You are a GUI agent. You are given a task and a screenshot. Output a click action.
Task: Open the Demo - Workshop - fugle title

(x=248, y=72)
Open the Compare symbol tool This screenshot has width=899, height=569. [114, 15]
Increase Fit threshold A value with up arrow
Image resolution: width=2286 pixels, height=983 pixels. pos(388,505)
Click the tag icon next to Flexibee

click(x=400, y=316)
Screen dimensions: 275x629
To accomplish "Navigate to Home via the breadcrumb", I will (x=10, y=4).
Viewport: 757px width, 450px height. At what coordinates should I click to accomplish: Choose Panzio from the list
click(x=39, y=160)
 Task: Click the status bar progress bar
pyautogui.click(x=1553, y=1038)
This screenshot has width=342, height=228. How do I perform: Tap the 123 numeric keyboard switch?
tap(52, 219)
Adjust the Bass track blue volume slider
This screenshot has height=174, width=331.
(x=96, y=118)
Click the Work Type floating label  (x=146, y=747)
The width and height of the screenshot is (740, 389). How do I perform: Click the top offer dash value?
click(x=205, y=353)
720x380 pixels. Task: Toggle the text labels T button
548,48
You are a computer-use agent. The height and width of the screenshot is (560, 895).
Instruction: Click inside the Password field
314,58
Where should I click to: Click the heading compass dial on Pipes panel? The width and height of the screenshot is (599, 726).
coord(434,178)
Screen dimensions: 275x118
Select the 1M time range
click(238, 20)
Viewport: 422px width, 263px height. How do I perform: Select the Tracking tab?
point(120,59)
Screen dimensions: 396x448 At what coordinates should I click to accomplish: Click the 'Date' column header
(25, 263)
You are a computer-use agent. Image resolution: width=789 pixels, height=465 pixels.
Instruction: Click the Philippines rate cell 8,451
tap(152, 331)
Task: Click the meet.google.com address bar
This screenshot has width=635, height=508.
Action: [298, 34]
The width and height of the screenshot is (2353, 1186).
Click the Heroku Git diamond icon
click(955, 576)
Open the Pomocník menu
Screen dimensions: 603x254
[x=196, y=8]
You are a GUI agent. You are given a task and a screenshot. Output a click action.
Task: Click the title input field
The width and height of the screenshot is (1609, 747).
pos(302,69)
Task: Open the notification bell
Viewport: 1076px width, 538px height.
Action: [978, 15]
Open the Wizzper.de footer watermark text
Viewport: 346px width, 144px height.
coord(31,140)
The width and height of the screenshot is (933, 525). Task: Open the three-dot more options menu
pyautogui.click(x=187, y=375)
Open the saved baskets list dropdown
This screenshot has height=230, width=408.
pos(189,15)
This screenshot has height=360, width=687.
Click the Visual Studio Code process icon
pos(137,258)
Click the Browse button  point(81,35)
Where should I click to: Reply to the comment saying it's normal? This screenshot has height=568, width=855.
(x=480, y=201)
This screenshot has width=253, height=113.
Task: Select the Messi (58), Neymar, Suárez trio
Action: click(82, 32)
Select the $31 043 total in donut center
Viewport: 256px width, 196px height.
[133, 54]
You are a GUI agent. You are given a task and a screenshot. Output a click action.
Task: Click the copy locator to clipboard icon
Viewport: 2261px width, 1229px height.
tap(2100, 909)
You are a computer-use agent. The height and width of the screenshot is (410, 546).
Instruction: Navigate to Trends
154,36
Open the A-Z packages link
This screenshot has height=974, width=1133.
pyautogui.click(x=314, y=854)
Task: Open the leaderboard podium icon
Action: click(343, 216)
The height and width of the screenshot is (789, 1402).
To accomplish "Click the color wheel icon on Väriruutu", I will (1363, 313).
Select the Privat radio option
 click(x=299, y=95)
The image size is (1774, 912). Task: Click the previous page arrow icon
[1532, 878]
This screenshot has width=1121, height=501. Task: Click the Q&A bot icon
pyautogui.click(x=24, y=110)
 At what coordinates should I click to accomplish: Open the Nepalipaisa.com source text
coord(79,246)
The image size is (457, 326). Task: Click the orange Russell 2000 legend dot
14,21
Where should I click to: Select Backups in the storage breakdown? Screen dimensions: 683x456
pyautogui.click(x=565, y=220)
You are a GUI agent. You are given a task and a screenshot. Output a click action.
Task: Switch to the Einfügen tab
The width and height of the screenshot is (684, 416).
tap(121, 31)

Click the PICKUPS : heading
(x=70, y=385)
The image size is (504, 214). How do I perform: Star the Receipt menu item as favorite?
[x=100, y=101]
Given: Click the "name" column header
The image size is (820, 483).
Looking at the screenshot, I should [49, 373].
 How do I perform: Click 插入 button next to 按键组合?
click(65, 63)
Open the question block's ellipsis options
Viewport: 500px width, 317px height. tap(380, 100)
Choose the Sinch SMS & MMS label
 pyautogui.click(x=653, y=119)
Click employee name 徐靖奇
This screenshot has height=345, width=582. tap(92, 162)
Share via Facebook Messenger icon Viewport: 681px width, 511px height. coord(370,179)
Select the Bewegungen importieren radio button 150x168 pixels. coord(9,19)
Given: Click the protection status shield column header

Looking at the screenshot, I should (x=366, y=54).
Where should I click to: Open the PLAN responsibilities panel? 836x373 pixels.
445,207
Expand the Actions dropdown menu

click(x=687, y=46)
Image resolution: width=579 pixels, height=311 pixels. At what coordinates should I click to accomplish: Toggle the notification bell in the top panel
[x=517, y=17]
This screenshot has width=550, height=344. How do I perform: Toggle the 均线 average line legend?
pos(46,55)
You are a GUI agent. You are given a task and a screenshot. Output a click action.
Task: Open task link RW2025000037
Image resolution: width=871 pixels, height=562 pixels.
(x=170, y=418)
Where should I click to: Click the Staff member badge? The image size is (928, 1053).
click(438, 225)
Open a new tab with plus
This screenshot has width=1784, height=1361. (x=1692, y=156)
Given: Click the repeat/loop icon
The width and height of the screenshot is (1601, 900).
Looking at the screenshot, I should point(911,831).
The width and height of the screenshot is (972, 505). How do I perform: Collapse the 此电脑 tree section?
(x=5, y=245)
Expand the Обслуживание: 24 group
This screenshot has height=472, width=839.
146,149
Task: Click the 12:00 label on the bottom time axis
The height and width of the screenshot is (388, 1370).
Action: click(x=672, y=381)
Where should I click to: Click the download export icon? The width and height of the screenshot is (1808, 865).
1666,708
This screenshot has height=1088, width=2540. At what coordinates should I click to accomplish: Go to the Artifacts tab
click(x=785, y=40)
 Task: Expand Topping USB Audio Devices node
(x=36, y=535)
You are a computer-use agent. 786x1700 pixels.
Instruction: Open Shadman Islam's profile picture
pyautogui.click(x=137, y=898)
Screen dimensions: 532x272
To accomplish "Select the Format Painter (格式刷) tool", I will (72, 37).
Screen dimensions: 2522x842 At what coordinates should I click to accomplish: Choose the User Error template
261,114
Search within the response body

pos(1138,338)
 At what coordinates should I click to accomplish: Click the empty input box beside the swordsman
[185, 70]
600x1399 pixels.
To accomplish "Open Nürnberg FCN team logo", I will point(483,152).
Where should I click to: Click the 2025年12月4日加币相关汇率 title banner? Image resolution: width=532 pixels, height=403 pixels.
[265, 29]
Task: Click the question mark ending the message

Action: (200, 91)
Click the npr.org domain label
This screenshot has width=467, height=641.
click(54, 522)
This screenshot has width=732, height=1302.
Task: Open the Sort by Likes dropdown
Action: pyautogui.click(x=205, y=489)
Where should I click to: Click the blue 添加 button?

### Exercise description
Turn the stretch of entries from the line that contains "Screen dimensions: 396x448" through the line that contains "[x=196, y=8]" into a Markdown table with a Row column numbering each line and a Text column holding the line itself, skipping any blank lines.

### Completed exercise
| Row | Text |
|---|---|
| 1 | Screen dimensions: 396x448 At what coordinates should I click to accomplish: Click the 'Date' column header |
| 2 | (25, 263) |
| 3 | You are a computer-use agent. Image resolution: width=789 pixels, height=465 pixels. |
| 4 | Instruction: Click the Philippines rate cell 8,451 |
| 5 | tap(152, 331) |
| 6 | Task: Click the meet.google.com address bar |
| 7 | This screenshot has width=635, height=508. |
| 8 | Action: [298, 34] |
| 9 | The width and height of the screenshot is (2353, 1186). |
| 10 | Click the Heroku Git diamond icon |
| 11 | click(955, 576) |
| 12 | Open the Pomocník menu |
| 13 | Screen dimensions: 603x254 |
| 14 | [x=196, y=8] |